Recent efforts to reform pharmacy benefit managers (PBMs) in the United States were thwarted as Congress failed to include measures in the bipartisan government funding package. These measures aimed to increase transparency in the industry and change certain practices of PBMs, which act as intermediaries between drug manufacturers and insurers.
The proposed legislation would have required PBMs to disclose more information on negotiated rebates, drug pricing, and pharmacy compensation. It also sought to eliminate the connection between drug prices and PBM compensation in Medicare Part D plans, shifting to a flat fee payment model.
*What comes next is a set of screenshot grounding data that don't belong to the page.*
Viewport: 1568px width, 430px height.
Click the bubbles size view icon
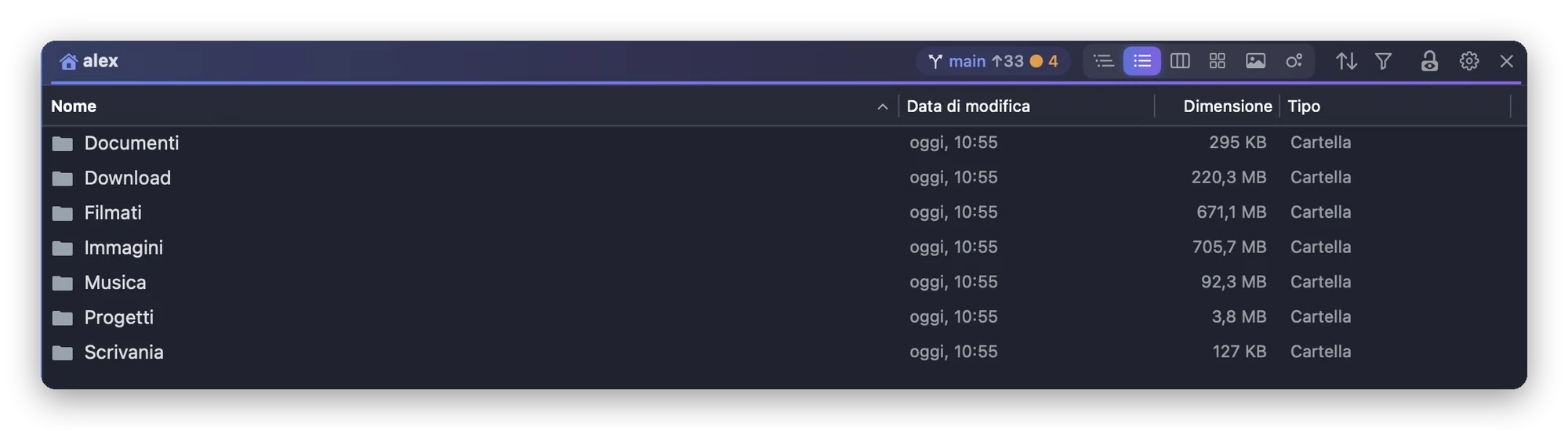1294,61
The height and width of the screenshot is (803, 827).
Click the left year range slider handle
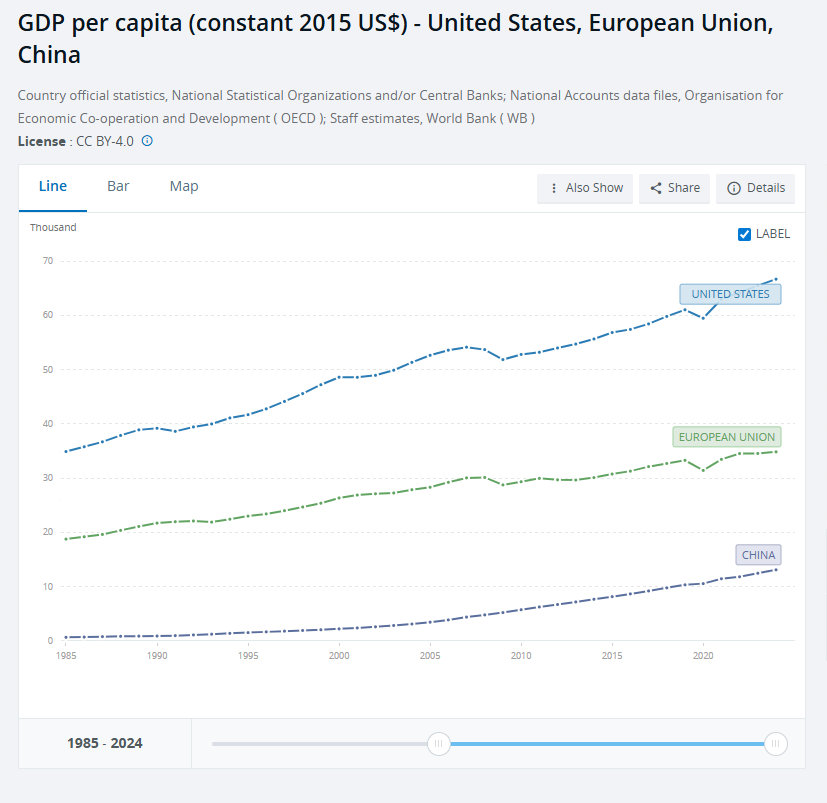click(438, 744)
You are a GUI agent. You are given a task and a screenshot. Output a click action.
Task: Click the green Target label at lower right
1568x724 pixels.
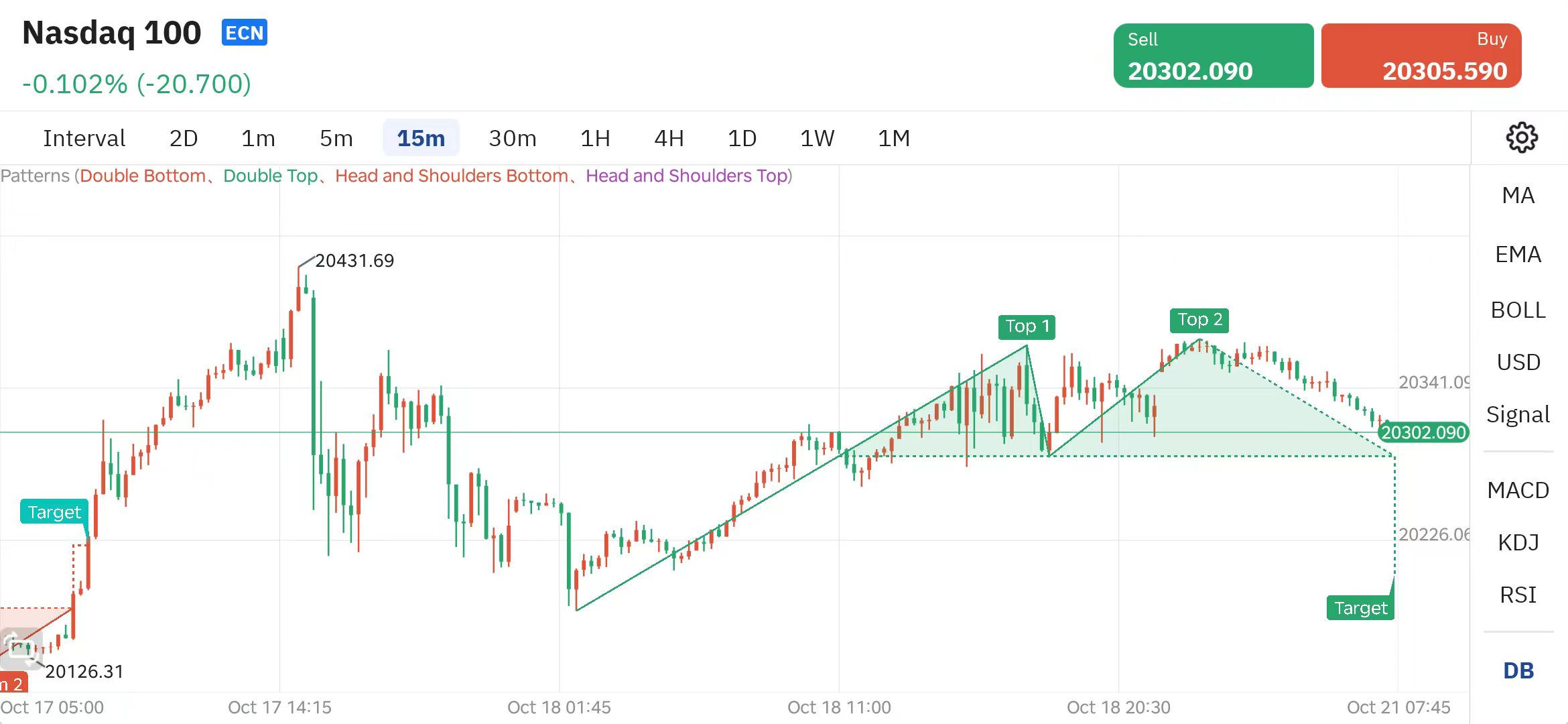coord(1360,608)
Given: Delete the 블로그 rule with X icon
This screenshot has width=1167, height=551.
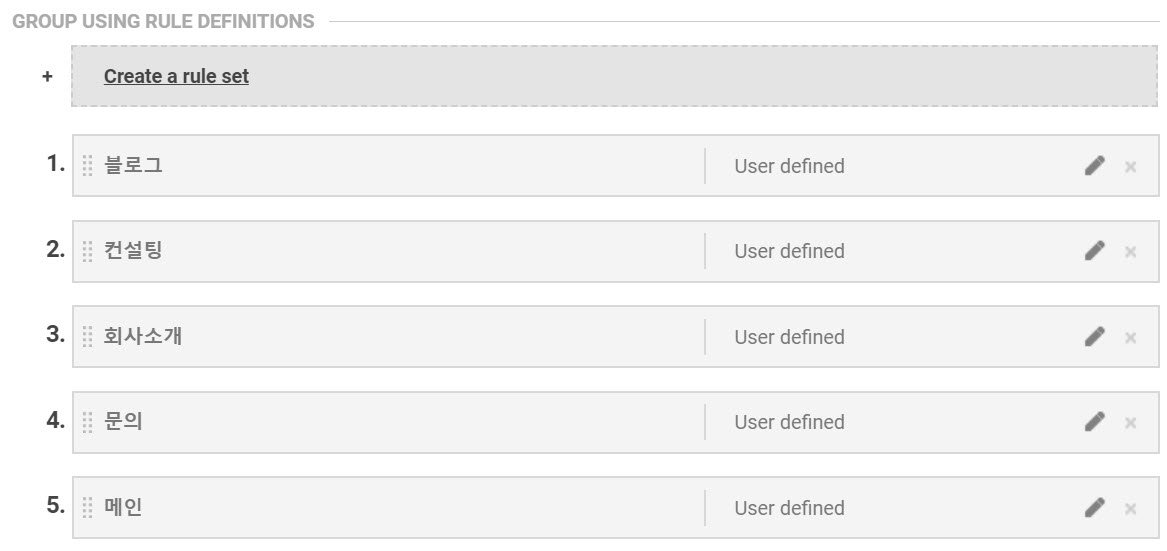Looking at the screenshot, I should (x=1131, y=167).
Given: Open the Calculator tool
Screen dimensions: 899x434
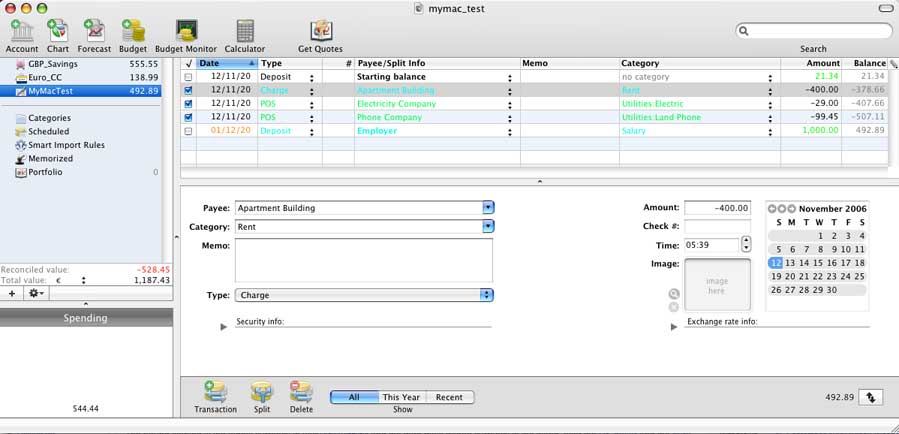Looking at the screenshot, I should pyautogui.click(x=244, y=31).
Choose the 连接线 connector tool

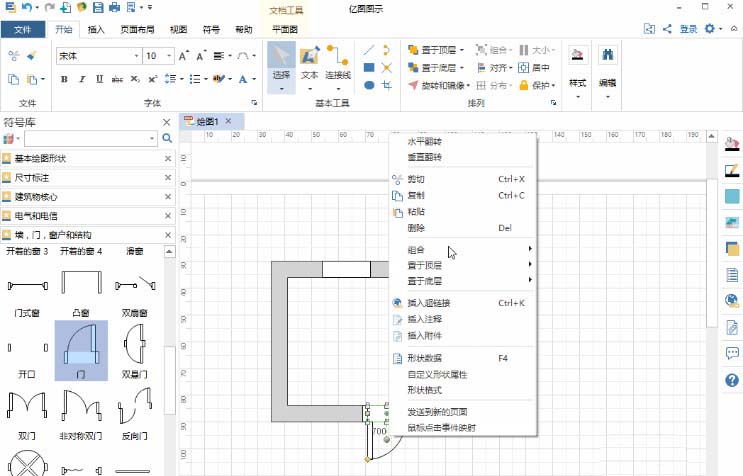point(338,62)
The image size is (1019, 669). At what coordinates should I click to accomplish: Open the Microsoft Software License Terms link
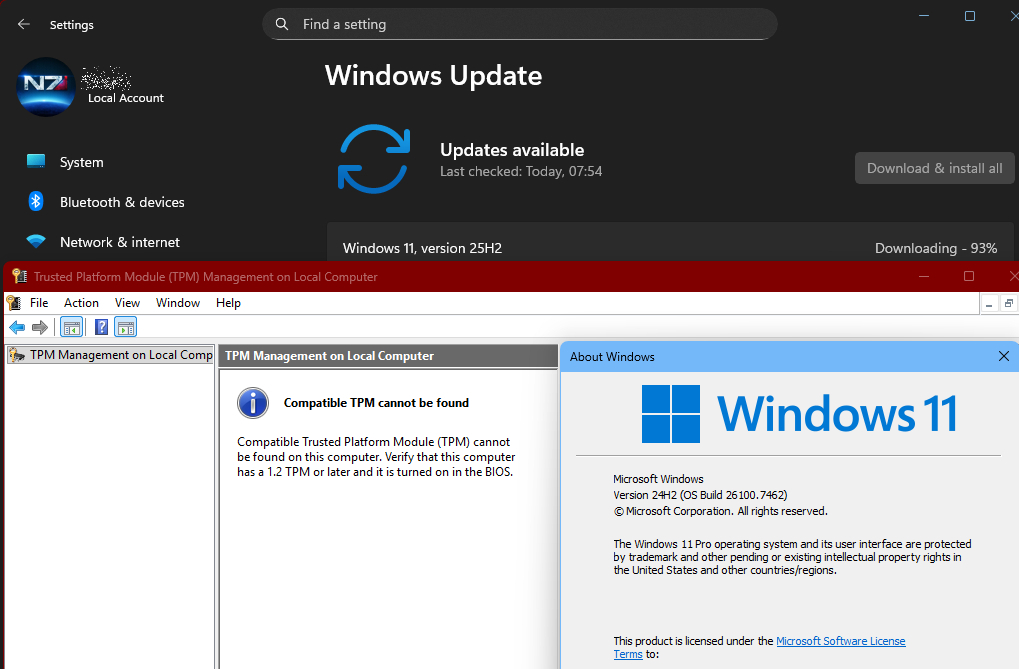[x=840, y=641]
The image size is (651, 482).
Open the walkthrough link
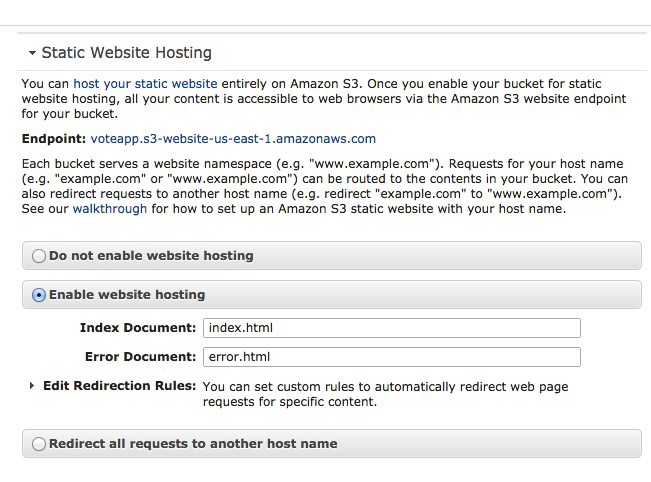click(x=110, y=208)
Additionally, the bill would have mandated PBMs to pass on all rebates to health plan sponsors, potentially eliminating spread pricing in Medicaid. The goal was to enhance transparency and alter the industry's compensation structure to prevent incentives for favoring higher-cost drugs.
While the PBM trade group argued that the legislation would not reduce costs and could lead to higher premiums for seniors, opponents of the industry expressed disappointment over the removal of these provisions.
Meanwhile, the Federal Trade Commission (FTC) took legal action against major PBMs, including CVS Health's Caremark Rx, Cigna's Express Scripts, and UnitedHealth Group's Optum Rx, alleging price inflation of insulin. The FTC's lawsuit highlighted concerns over rising insulin costs and the role of PBMs in exacerbating the issue.
The industry's trade group defended PBMs, stating that they are working to lower insulin costs through increased competition. However, the FTC's move reflects ongoing efforts to address pricing practices within the pharmaceutical industry.
Despite the setback in Congress, the push for PBM reform is expected to continue, with stakeholders advocating for changes to benefit patients, reduce costs, and promote fair competition in the healthcare sector.